Exercise objective: Print the entries below without any change, beginning at the line containing "The height and width of the screenshot is (420, 600)." and continuing through the line containing "point(213,328)".

Records for processing:
::::::::::

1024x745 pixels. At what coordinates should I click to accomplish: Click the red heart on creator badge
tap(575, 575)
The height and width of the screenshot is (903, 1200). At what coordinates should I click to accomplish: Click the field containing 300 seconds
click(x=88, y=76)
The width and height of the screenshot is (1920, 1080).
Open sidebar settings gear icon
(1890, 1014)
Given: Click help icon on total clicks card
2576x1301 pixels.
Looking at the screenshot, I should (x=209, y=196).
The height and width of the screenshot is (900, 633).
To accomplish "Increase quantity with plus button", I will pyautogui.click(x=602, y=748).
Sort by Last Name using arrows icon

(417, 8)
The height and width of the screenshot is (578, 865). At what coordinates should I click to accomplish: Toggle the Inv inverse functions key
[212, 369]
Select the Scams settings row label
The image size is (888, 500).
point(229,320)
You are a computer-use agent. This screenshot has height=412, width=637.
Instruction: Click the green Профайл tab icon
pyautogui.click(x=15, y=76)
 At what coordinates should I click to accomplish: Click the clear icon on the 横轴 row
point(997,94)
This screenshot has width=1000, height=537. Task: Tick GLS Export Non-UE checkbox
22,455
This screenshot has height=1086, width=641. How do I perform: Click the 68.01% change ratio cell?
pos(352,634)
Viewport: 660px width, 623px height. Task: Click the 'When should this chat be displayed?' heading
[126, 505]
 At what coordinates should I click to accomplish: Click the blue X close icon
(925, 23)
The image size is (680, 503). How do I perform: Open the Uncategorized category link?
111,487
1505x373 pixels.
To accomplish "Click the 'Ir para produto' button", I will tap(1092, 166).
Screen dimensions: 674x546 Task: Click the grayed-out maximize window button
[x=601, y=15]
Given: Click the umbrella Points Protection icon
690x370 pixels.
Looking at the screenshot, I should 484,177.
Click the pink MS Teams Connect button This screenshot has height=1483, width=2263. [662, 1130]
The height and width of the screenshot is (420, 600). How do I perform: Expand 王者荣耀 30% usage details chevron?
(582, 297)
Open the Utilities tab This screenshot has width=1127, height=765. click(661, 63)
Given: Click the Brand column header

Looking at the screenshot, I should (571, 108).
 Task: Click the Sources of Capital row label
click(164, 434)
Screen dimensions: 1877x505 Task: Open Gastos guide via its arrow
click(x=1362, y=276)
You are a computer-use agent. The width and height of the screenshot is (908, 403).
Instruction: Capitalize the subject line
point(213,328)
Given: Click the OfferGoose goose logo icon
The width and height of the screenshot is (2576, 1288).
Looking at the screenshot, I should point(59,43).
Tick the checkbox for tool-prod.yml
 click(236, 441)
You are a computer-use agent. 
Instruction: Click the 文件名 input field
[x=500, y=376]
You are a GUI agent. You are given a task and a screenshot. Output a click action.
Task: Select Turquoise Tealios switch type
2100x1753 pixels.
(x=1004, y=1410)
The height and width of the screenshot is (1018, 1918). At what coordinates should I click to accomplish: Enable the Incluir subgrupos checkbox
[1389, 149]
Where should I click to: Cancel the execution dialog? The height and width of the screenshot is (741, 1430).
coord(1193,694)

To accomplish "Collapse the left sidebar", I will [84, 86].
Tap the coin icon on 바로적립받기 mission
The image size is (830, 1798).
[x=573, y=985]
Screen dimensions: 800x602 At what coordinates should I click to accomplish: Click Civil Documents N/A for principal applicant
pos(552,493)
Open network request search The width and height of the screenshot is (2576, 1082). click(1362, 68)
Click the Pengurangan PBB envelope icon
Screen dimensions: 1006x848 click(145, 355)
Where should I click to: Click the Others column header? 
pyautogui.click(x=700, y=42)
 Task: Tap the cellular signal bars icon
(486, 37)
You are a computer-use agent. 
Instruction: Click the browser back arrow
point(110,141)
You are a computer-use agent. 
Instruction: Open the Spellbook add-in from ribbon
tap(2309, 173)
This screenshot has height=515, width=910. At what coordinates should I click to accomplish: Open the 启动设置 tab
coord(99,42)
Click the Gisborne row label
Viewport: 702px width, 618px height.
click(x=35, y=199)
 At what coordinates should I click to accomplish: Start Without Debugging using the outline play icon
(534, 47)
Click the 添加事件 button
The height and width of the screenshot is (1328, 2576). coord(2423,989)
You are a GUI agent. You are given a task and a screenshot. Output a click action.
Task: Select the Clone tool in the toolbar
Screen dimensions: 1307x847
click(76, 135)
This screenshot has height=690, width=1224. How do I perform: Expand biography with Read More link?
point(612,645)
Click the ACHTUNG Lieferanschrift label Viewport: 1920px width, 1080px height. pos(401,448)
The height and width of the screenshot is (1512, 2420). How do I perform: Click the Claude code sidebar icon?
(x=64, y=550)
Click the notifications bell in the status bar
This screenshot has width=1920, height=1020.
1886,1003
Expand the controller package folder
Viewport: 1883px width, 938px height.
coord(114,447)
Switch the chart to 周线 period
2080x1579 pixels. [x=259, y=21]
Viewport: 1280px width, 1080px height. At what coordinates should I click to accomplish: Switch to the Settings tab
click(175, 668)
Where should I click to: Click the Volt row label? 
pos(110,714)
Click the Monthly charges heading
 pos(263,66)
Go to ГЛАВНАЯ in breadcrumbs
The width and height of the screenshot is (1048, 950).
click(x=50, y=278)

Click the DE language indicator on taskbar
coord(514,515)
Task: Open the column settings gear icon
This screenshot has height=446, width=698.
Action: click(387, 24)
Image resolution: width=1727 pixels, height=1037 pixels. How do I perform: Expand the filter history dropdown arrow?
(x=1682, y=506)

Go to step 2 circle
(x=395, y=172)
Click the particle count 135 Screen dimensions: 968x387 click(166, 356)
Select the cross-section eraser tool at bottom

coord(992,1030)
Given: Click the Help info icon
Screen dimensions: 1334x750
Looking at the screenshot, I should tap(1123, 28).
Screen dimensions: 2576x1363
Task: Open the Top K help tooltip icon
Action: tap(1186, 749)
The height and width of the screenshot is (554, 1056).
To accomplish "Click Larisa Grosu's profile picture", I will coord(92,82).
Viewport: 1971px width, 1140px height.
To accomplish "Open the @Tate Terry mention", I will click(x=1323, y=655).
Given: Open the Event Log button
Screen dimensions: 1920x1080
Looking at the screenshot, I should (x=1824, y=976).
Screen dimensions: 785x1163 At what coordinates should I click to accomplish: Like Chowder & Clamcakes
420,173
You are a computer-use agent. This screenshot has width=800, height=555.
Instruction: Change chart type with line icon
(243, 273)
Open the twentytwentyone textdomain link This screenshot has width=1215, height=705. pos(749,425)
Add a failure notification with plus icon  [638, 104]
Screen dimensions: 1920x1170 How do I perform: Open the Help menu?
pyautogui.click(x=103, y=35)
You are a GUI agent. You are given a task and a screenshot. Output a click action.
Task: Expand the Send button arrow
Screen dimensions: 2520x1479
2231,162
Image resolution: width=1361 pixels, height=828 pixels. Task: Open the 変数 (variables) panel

::::::::::

The answer:
The height and width of the screenshot is (420, 600). How do I perform: Expand 王者荣耀 30% usage details chevron?
(582, 297)
Open the Utilities tab This screenshot has width=1127, height=765. click(661, 63)
Given: Click the Brand column header

Looking at the screenshot, I should (571, 108).
 Task: Click the Sources of Capital row label
click(164, 434)
Screen dimensions: 1877x505 Task: Open Gastos guide via its arrow
click(x=1362, y=276)
You are a computer-use agent. The width and height of the screenshot is (908, 403).
Instruction: Capitalize the subject line
point(213,328)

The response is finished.